En dépit de son caractère tardif, de son montant démesuré et de sa nature politique, la sanction envisagée par les États-Unis présente le mérite de faire la vérité sur la situation de Deutsche Bank. Elle est moins protégée par ses actifs liquides de 223 milliards d’euros que par son nom, qui laisse penser qu’elle bénéficie d’une garantie de l’État allemand, et par son statut d’institution financière systémique, exemplaire du principe « too big to fail ».
Deutsche Bank, par sa dangerosité et son refus de tenir compte du nouvel environnement issu du krach de 2008, demeure une exception. Elle témoigne cependant de la situation critique du système bancaire européen ni recapitalisé ni restructuré, en dépit d’un stock de créances douteuses de plus de 900 milliards de dollars selon le FMI. Les sinistres se multiplient, actant l’échec de la refonte de la régulation financière. L’Allemagne demeure confrontée aux difficultés de Commerzbank qui a annoncé la suppression de 20 % de ses effectifs. Les banques italiennes croulent sous les créances douteuses, à l’image d’Unicredito et Monte dei Paschi, affichant des besoins de recapitalisation compris entre 85 et 100 milliards d’euros. L’Espagne n’en a pas fini avec les séquelles de sa bulle immobilière et financière. Le Portugal doit faire face à la déconfiture de Santo Espirito. Le système bancaire grec ne survit que grâce à la perfusion des aides de l’Union européenne et aux 60 milliards d’euros de financements d’urgence de la BCE.
Pour toutes ces raisons et compte tenu de la dramatique faillite de Lehman Brothers, le défaut de Deutsche Bank est exclu.

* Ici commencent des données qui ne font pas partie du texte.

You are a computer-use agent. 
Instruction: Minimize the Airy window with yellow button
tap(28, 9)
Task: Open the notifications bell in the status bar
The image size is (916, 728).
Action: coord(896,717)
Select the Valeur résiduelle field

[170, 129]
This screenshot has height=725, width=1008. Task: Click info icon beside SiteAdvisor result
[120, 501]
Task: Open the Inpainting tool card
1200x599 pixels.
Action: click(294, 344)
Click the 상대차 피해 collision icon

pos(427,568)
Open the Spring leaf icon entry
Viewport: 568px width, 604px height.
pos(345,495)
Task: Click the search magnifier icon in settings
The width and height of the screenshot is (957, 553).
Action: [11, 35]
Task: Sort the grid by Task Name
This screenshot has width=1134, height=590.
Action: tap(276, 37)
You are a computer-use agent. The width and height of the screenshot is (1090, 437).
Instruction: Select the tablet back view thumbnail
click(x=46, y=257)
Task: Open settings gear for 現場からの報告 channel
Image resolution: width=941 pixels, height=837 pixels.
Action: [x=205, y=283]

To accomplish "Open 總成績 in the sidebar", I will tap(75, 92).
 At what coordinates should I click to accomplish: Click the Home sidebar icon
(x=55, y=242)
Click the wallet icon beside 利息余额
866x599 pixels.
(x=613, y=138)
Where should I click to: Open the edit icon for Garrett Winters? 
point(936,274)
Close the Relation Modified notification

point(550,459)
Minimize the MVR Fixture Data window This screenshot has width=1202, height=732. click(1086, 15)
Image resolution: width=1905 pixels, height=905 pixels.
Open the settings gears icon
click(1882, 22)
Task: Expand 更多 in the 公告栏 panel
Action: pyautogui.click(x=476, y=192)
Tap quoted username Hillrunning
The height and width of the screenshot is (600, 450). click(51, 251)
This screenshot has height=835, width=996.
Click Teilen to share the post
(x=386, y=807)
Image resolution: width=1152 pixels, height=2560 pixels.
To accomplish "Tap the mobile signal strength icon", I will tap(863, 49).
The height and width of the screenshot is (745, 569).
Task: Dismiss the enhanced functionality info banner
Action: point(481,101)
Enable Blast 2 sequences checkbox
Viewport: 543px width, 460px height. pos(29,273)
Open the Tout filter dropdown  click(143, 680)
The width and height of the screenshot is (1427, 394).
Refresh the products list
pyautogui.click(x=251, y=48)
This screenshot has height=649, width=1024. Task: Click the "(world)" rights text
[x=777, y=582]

Le sauvetage passe inévitablement par une intervention publique, comparable à ce qui a été entrepris aux États-Unis et au Royaume-Uni en 2008. Toute augmentation de capital par le marché paraît très difficile au niveau de cours actuel. Le recours au mécanisme de secours de la BCE pourrait accélérer la contagion qu’il s’agit d’éviter à tout prix. Il n’existe pas d’alternative à une aide publique en dernier ressort, quelles que soient les réticences du gouvernement allemand.